- [TASK]: Copy out each line in the listing below where the word "logo" appears.

.....

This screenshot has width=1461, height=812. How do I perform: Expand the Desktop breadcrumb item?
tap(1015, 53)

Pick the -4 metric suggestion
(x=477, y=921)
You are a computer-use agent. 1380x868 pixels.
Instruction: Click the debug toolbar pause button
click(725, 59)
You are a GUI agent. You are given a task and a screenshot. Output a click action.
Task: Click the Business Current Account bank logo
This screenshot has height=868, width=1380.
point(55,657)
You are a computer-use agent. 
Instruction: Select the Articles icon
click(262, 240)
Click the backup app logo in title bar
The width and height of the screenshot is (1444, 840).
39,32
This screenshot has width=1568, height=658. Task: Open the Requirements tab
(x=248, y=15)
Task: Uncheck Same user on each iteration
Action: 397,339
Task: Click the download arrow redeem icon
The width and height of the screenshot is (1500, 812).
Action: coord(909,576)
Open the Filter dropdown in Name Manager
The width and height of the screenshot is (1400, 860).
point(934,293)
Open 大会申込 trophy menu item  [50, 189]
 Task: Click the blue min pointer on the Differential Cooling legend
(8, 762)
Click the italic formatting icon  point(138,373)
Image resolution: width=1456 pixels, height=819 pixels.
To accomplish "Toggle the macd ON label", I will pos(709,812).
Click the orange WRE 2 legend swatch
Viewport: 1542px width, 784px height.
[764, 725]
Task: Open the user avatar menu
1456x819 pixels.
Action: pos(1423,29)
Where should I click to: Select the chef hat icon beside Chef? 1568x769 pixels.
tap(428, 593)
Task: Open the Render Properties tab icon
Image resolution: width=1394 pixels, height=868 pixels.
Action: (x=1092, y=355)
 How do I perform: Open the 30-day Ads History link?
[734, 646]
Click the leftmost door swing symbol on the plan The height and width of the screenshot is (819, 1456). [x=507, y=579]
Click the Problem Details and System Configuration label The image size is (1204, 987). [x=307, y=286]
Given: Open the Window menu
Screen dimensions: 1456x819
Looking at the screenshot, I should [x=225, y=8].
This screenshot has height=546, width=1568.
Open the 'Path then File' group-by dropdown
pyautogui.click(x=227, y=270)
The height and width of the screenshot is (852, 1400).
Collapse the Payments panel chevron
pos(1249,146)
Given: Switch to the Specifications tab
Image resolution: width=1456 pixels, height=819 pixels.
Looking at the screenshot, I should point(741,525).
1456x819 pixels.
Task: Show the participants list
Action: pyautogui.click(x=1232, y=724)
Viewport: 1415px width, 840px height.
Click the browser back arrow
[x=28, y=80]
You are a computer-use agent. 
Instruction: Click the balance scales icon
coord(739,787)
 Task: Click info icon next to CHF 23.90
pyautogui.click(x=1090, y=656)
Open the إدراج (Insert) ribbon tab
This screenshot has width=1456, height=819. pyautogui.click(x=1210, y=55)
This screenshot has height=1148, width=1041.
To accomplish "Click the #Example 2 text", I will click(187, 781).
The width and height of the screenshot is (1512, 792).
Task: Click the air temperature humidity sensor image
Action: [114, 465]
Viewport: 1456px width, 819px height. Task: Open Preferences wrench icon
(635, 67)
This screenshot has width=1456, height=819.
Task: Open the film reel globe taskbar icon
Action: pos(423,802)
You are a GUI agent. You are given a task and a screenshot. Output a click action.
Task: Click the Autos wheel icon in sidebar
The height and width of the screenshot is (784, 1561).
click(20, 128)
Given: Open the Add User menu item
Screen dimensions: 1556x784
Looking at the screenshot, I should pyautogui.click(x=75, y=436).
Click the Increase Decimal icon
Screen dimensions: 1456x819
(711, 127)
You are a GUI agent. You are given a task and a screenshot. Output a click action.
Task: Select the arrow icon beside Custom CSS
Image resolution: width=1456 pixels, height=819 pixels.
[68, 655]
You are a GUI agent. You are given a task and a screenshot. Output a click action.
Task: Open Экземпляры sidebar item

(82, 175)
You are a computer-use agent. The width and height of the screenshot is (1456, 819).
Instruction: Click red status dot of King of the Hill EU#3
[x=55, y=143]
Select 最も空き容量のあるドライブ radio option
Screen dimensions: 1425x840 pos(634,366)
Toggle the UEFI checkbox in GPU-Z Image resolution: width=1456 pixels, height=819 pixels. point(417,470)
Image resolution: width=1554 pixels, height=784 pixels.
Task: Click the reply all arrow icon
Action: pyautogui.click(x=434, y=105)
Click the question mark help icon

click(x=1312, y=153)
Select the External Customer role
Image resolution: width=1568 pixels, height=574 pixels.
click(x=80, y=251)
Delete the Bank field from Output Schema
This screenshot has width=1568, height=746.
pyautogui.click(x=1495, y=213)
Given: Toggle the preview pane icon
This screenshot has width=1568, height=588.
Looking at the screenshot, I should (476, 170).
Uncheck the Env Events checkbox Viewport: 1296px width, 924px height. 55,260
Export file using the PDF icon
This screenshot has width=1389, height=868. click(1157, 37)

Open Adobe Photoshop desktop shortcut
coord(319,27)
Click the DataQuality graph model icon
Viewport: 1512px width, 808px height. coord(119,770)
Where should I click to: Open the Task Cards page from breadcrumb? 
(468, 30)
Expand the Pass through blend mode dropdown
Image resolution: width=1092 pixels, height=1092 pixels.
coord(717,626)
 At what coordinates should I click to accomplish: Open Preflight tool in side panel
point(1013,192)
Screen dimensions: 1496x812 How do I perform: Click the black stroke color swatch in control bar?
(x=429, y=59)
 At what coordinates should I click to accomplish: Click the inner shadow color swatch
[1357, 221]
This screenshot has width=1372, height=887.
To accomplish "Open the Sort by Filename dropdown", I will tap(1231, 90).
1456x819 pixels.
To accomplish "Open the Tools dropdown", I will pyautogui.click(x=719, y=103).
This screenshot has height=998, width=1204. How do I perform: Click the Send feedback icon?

.....

- [RESULT BELOW]:
Task: Click the Business Current Account bank logo
Click the backup app logo in title bar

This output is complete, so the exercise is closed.